Many factors affect range for any broadband wireless product.  Some factors include the terrain and density/height of tree cover.  Hills and valleys can block or partially reflect signals.  Bodies of water such as rivers and lakes are highly reflective of RF transmissions.  Fortunately OFDM can often turn this to an advantage---but not always.  The RF shadow of large buildings can create dead spots directly behind them, particularly if license-free spectrums are being used (with their attendant lower power allotments).  How busy the RF environment of a city or town is can greatly degrade signals---meaning that properly designed and well thought out networks are always desired.  The physics of radio transmission dictate that the greater the range between the base station and customer radio, the lower the amount of bandwidth that can be delivered, even in an extremely well-designed network.  The climate can affect radio performance---despite this there are ubiquitous wireless networks deployed today with great success in frozen Alaskan oil fields as well as lush South American and Asian climates.  And increasingly WiMAX radio antenna technology coupled with the inherent advantages of OFDM/OFDMA based radios can be a major factor in range and bandwidth capability.  The new multiple input multiple output (MIMO) and adaptive antenna systems (AAS) based antenna systems promise to maintain and even link connection and link budgets with much higher bandwidth than older technology. 
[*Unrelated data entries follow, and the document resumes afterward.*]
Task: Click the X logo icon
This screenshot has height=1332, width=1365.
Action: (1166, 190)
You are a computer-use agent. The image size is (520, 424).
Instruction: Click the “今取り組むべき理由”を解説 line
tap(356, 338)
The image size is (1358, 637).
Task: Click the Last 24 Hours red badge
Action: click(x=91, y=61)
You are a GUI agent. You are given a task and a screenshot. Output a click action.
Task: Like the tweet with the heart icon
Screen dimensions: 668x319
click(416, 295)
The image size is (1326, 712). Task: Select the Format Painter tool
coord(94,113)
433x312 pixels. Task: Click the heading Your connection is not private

No two cities are exactly alike in terms of the challenges and opportunities presented.  In many respects, broadband wireless remains very much an art form.  However, this is also true for the cellular carriers most of us use daily.  It can be done quite well.  Mobile broadband wireless will be more difficult.  Achieving high quality of service (QOS) will be easier with fixed broadband wireless.  Despite all of these challenges, current broadband wireless is very effectively serving customers even in the most challenging environments.